**What the exercise asks**: Arrange the listing's lines as a numbered list, from the line containing "Click the Facebook" through the end of the listing, with both ends included. Leave out blank lines and pictures.

### Extracted material ###

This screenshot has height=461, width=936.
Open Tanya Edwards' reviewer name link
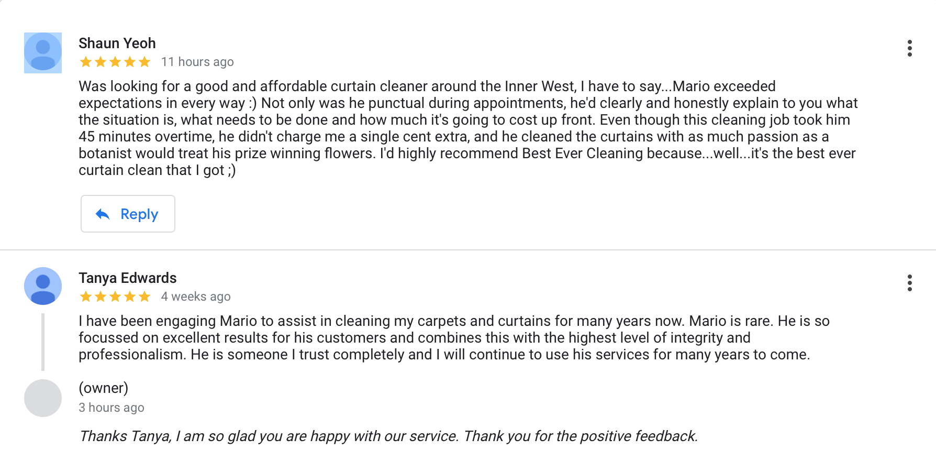tap(128, 278)
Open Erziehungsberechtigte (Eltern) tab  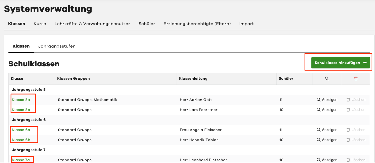(197, 24)
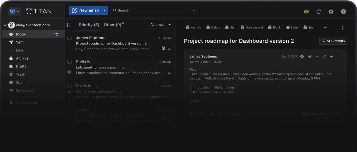This screenshot has height=152, width=357.
Task: Tick the checkbox for Stella W email
Action: tap(69, 62)
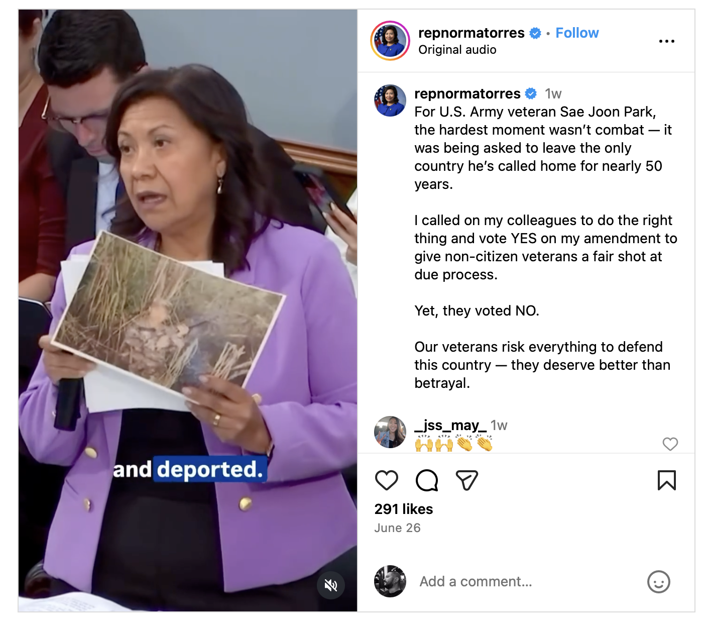This screenshot has height=624, width=705.
Task: Like the post with the heart icon
Action: click(x=387, y=480)
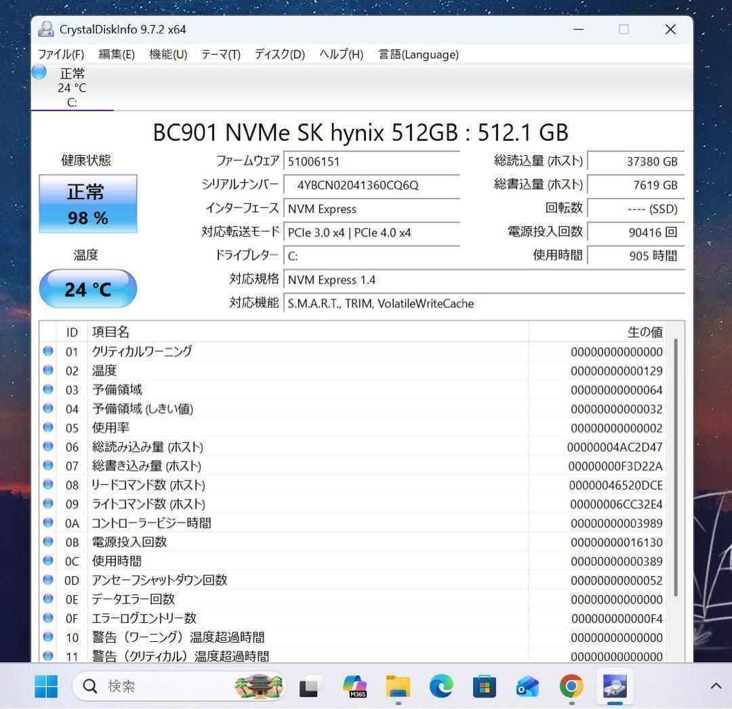Click the blue indicator next to 電源投入回数 row
This screenshot has height=709, width=732.
[47, 542]

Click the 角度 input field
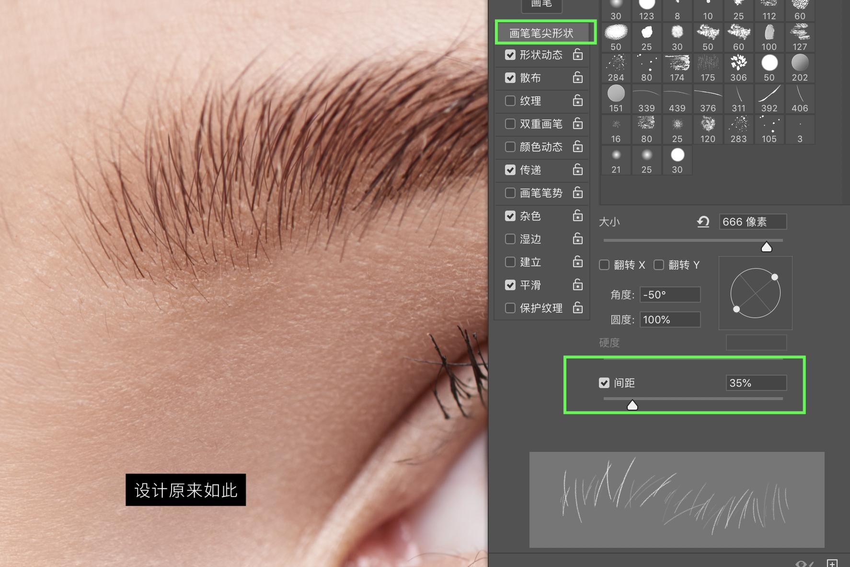coord(670,295)
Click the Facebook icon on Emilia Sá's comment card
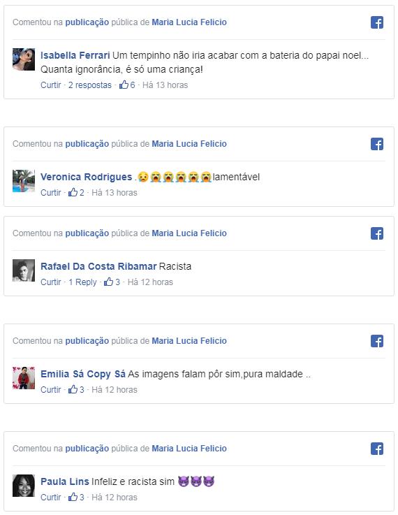 pyautogui.click(x=377, y=341)
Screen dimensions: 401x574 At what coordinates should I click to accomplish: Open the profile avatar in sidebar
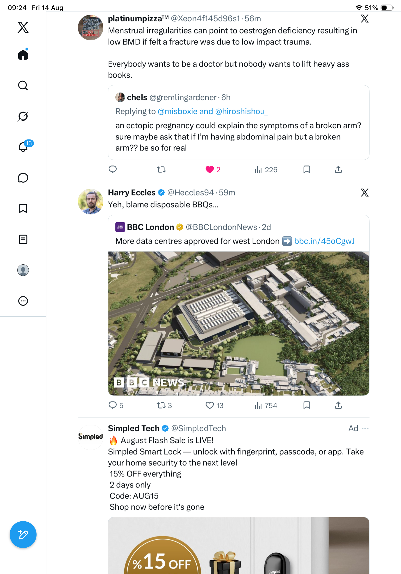pyautogui.click(x=23, y=270)
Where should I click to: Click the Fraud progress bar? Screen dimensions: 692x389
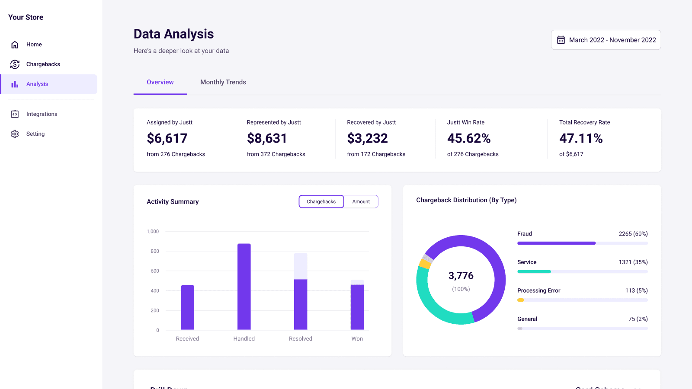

###

**Answer**:
1. Click the Facebook icon on Emilia Sá's comment card
2.  pyautogui.click(x=377, y=341)
3. Screen dimensions: 401x574 At what coordinates should I click to accomplish: Open the profile avatar in sidebar
4. pyautogui.click(x=23, y=270)
5. Where should I click to: Click the Fraud progress bar? Screen dimensions: 692x389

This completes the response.